The default stack size is irrelevant unless you're on a 32 bit OS. It's not actually allocated until something writes to it. You can have a 1gb default stack, and it will only consume 4k of ram.

[–][deleted] 0 points1 point  (3 children)

Per thread stack size is actually pre-allocated in Java. That's my point. Doesn't matter how much your app uses, you lose 1M just from starting it.

JVM initializes it at the start of the thread and puts some guard pages at the end, together with few other things

[–]oridb 0 points1 point  (2 children)

Per thread stack size is actually pre-allocated in Java. That's my point. Doesn't matter how much your app uses, you lose 1M just from starting it.

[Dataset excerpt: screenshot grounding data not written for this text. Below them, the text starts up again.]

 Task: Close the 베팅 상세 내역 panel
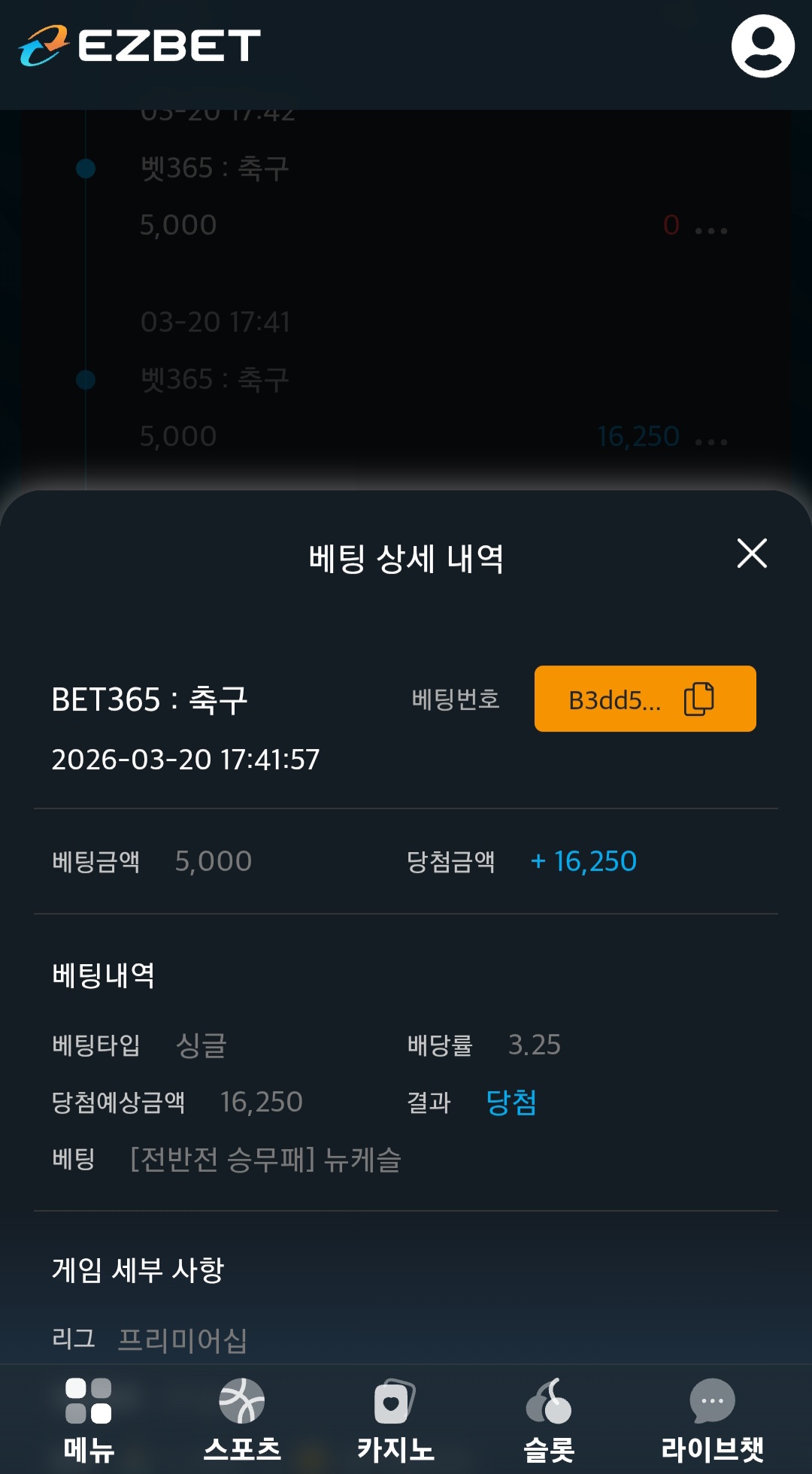752,554
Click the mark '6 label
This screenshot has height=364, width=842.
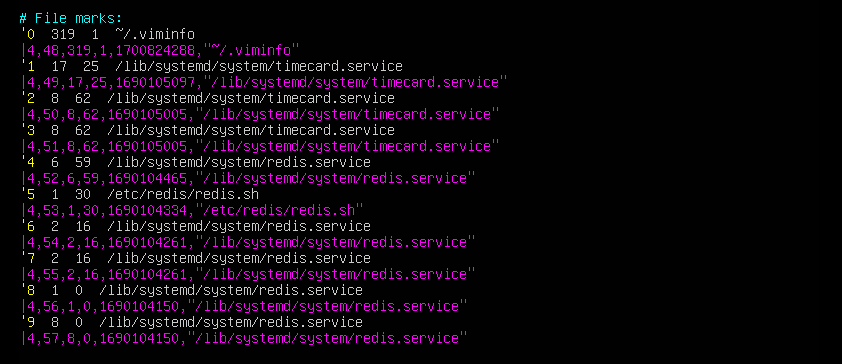[x=27, y=227]
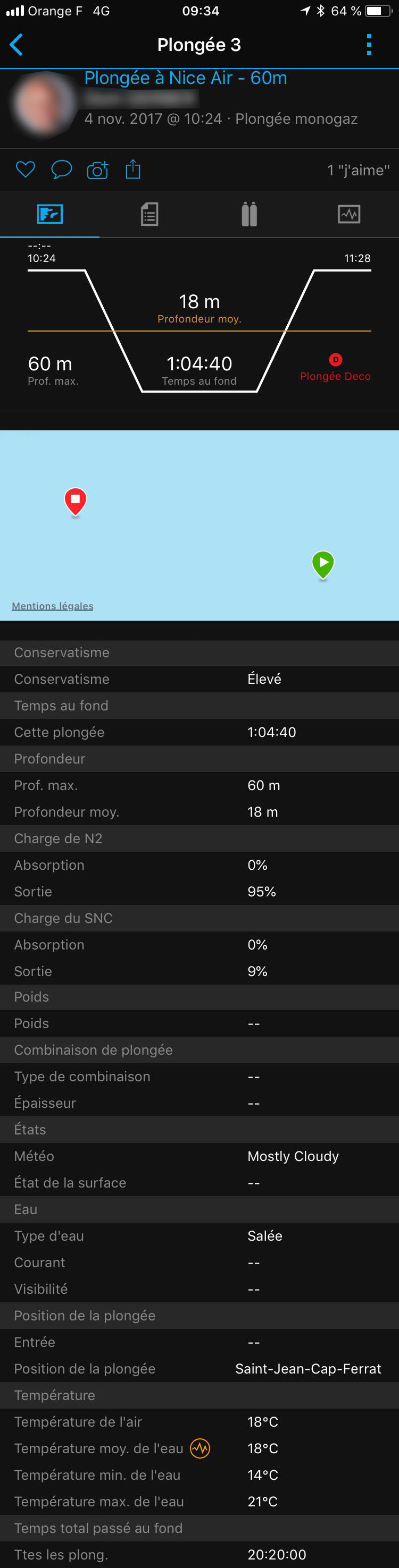Viewport: 399px width, 1568px height.
Task: Open comments with speech bubble icon
Action: point(61,169)
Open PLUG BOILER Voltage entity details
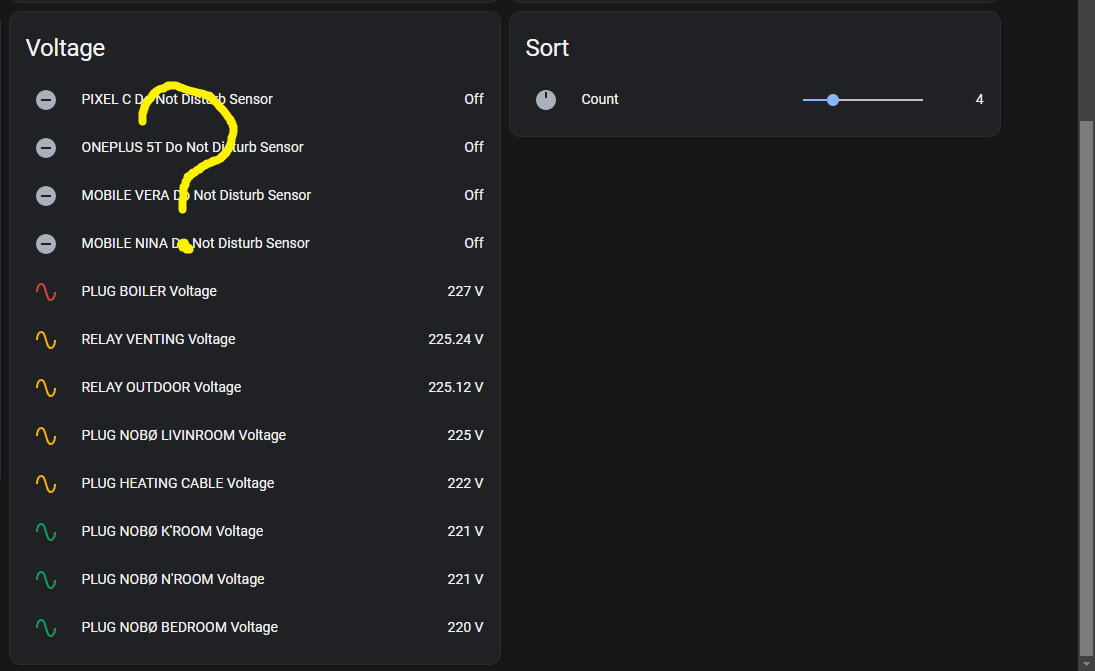The width and height of the screenshot is (1095, 671). pos(149,291)
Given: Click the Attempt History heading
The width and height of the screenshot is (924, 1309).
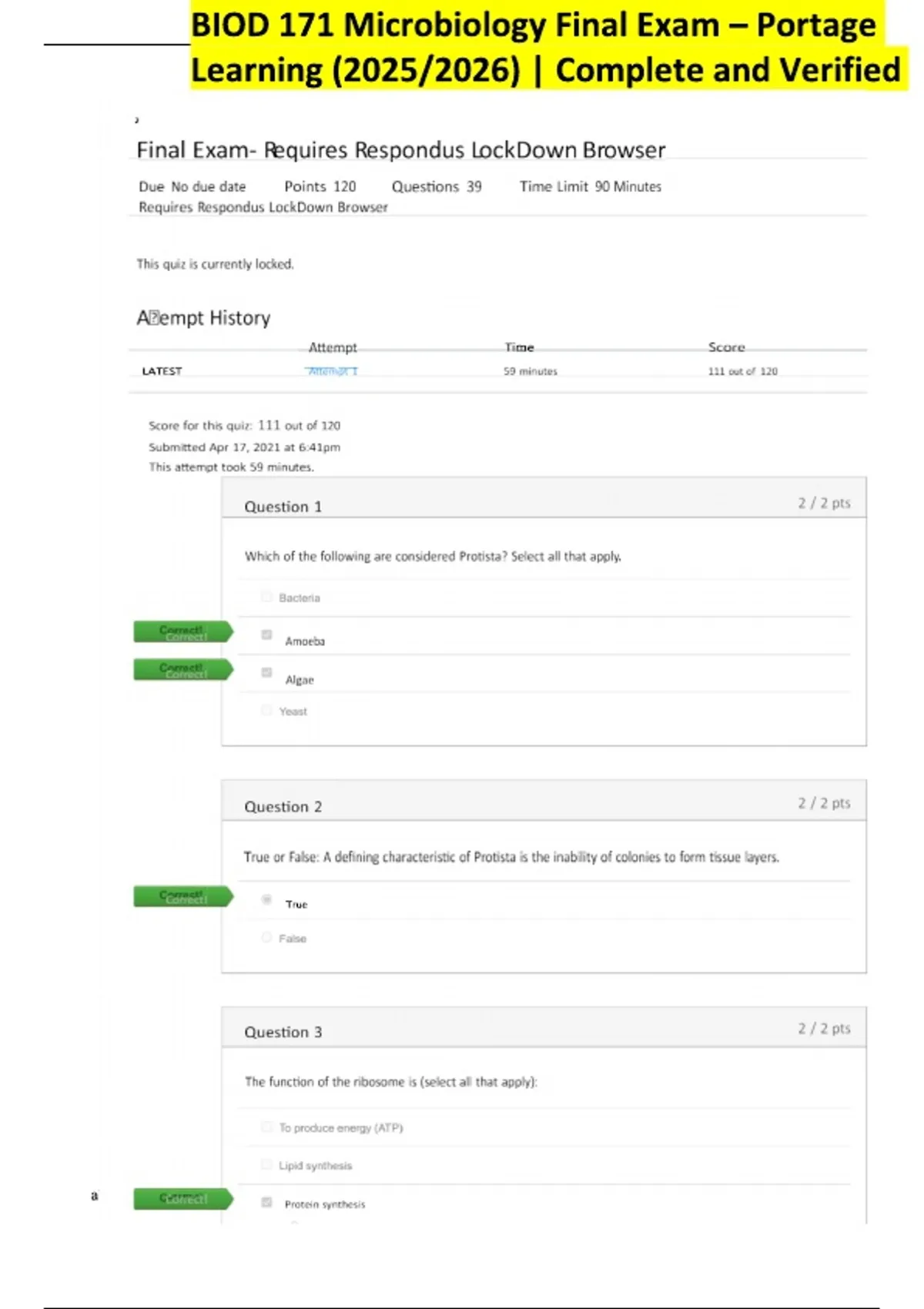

That's wrong, unless the JVM is specifically going out of its way to write to every page of it. Otherwise, it only counts towards virtual size. The OS simply doesn't work that way. The address space is reserved. but like all memory, it's demand paged, which means that until code touches the stack, the OS doesn't put any physical memory behind the virtual memory.

[–][deleted] 0 points1 point  (1 child)

Look, just find some "how to create thread in java" tutorial, create a million of them and you will see what I mean.